Generally, the regulatory cost, in sustaining CapEx, in terms of the regulatory burden on an ongoing basis, that's going to sit in your $1 billion of sustaining or it's going to sit in your OpEx. You know, if we were having to comply with something like the Good Neighbor Plan, which was proposed to be an added regulation, that's where you would see that. In terms of, and then, you know, if we're doing a new project, obviously we would put that in a new project in the O&M and in the sustaining. It would also have an impact on our ability and our willingness to move forward with projects. We would take it into account, you know, both places. I think, you know, that would just make rates on pipes more expensive.
You effectively pass it on. If we stay on that theme of the capital, you have one hurdle rate you talk about, less than six times EBITDA, or six times, greater than six times EBITDA for CapEx. What else governs capital allocation?
Sure. Bob's referring to, on our backlog, we publish a multiple that we expect to earn on those, and it's less than six times EBITDA multiple on the $7.5 billion.

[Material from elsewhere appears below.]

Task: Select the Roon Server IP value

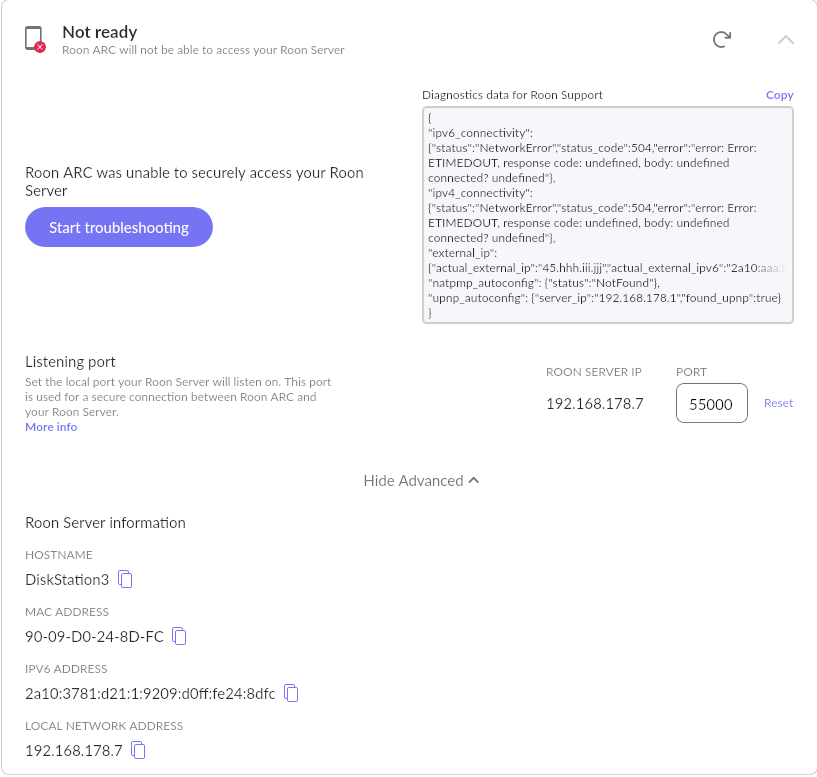Action: [x=595, y=403]
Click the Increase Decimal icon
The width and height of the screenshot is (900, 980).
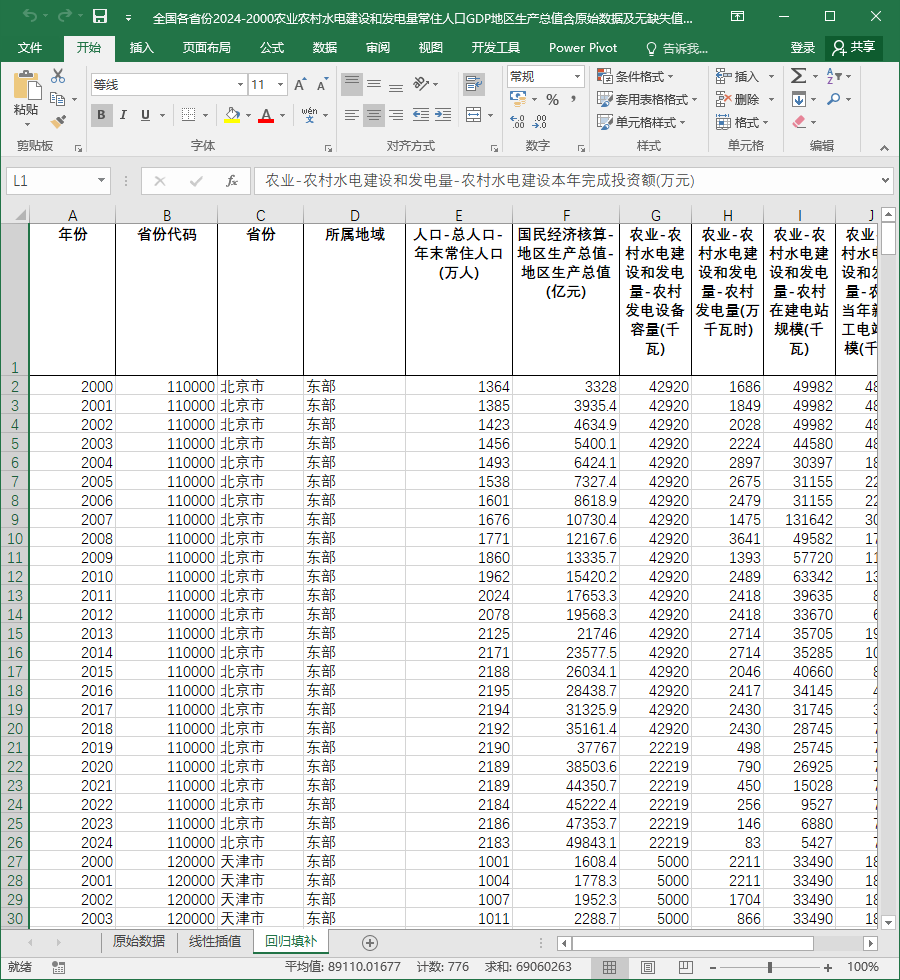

That's where we estimate it for people because that's where we have the contracts. I think the multiple's less telling when you have a GMP project because you have a high front-end multiple, but that comes down over time. It's not as indicative of the ongoing cash flow. Less than six times, but that's not how we look at it internally. That's just something that we provide externally to give investors an idea about the types of returns we're earning on these projects.
You know, when we're thinking about things internally, we're looking at, you know, an unlevered IRR. You know, we have a threshold set for that, and then we vary that threshold based on the risk of a project. If you have something that has commodity exposure, then you're going to have to, you know, it needs to be higher than that threshold. You know, if you have something that has 30-year take-or-pay contracts from an A credit, right, then you can come down from that threshold a little bit. That is how we, you know, we guide our development teams. They have a pretty good idea of the type of projects that we're looking for and, you know, what we want to do. We tell them, you know, projects are on the margin.
If you think something's on the margin, come in and let's talk about it. Let's see if we can get there, you know, on it or not. At least, you know, the ones that they know, you know, might get done, we want to have a conversation about.
In terms of capital allocation, what, in a previous life as a strategist, one of my definitions of strategy is tell me what you won't do. What won't Kinder Morgan do?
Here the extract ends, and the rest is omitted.